Mayor Greg Verga was reelected to a second two-year term, defeating the city’s former health director Mary Ellen Rose. Verga fired Rose from her role as the city’s public health director earlier this year. Verga received 4,797 votes and Rose 3,006, according to results posted on the city’s website.
City Councilor Melinda E. Barrett defeated Guy Cooper in a race to succeed the current 10-term Mayor James J. Fiorentini. Barrett will be the first woman to be the city’s mayor, according to WHAV. She beat Cooper in a vote of 7,038 to 3,024, according to results on the city’s website.
Mayor Paul Coogan was reelected to serve another term as the city’s mayor, beating Sam Sutter, who was mayor of the city from 2014 to 2015. Coogan won 6,643 of the votes and Sutter won 4,310, according to the Herald News. Results were not posted to the city’s website as of Wednesday evening.
After eight years in office, Mayor Stephen L. DiNatale was defeated by three-term Councilor At Large Samantha M. Squailia. She defeated DiNatale by a vote of 4,093 to 2,778, according to results posted on the city’s website.
Mayor Breanna Lungo-Koehn will serve another term. She defeated City Councilor Rick Caraviello by a margin of 7,339 to 5,661, according to unofficial election results posted on the city’s website.
Mayor Jon Mitchell was reelected to serve as the city’s mayor, defeating challenger Tyson Moultrie. Mitchell beat Tyson by a margin of 5,272 to 2,719, according to the New Bedford Light. Results were not posted on the city’s website as of Thursday night.
Mayor Ted Bettencourt was elected to a seventh term, defeating challenger Rochelle A. Agneta by a vote of 6,017 to 1,229, according to results posted to the city’s website.
Mayor Thomas Koch, the city’s longest-serving mayor, will serve another term after defeating Councilor At Large Anne Mahoney. This was Mahoney’s third unsuccessful attempt at challenging Koch in a mayoral race. Koch defeated Mahoney by a margin of 10,380 to 8,476, according to election results posted on the city’s website.

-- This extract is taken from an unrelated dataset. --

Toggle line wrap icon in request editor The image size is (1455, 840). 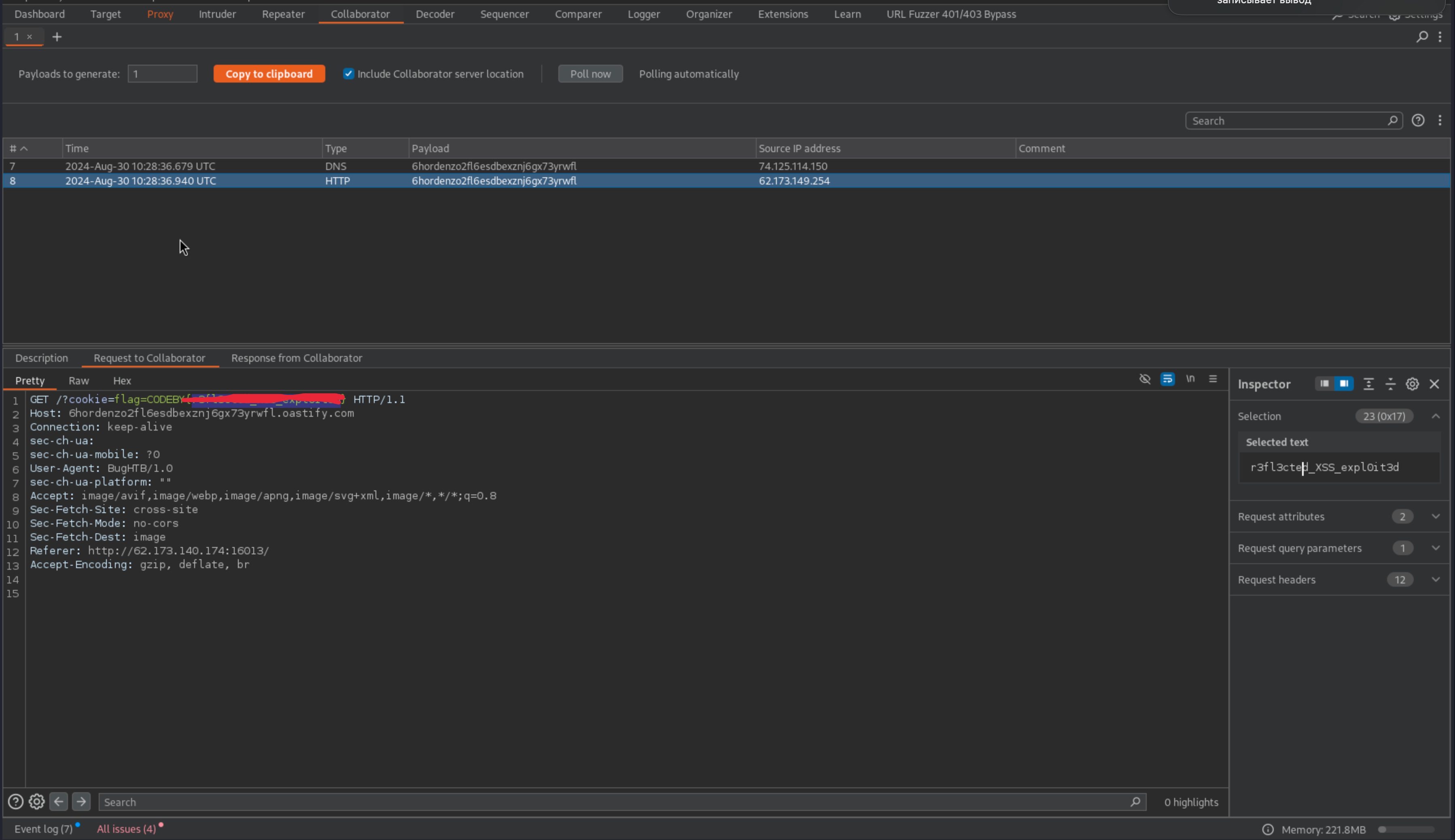[x=1167, y=379]
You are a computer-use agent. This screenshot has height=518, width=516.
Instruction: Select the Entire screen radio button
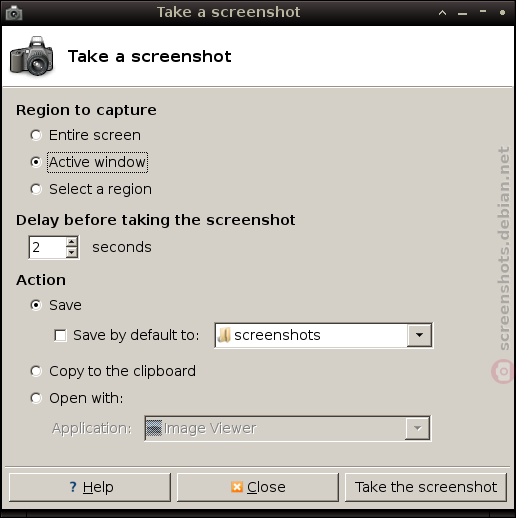click(36, 135)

Acting Mayor Patrick Keefe defeated City Councilor and former mayor Daniel Rizzo for his first full term as mayor. Keefe received 4,929 votes and Rizzo received 4,561, according to results posted on the city’s website. Keefe has served as mayor since former mayor Brian Arrigo stepped down in the spring to become the state’s commissioner of the Department of Conservation and Recreation.
Domenic Sarno, who has been the mayor of the city since 2007, was elected to serve another term after defeating City Councilor Hurst. According to election results posted on the city’s website, Sarno received 12,077 votes and Hurst 8,945. Hurst’s campaign was caught in controversy days before voters cast their ballots. He adamantly denied allegations that his campaign paid for votes and accused Sarno’s administration of trying to discredit him before the election. In written affidavits, city employees said that many people who voted early had to register first and used a local homeless shelter for their address. Several inquired about $10 payments they said they were promised, the employees told the Globe.
Jeannette McCarthy, first elected mayor in 2004, was reelected to serve another term, defeating her challenger, City Councilor Jonathan Paz. McCarthy received 6,628 votes and Paz 4,551, according to election results posted on the city’s website.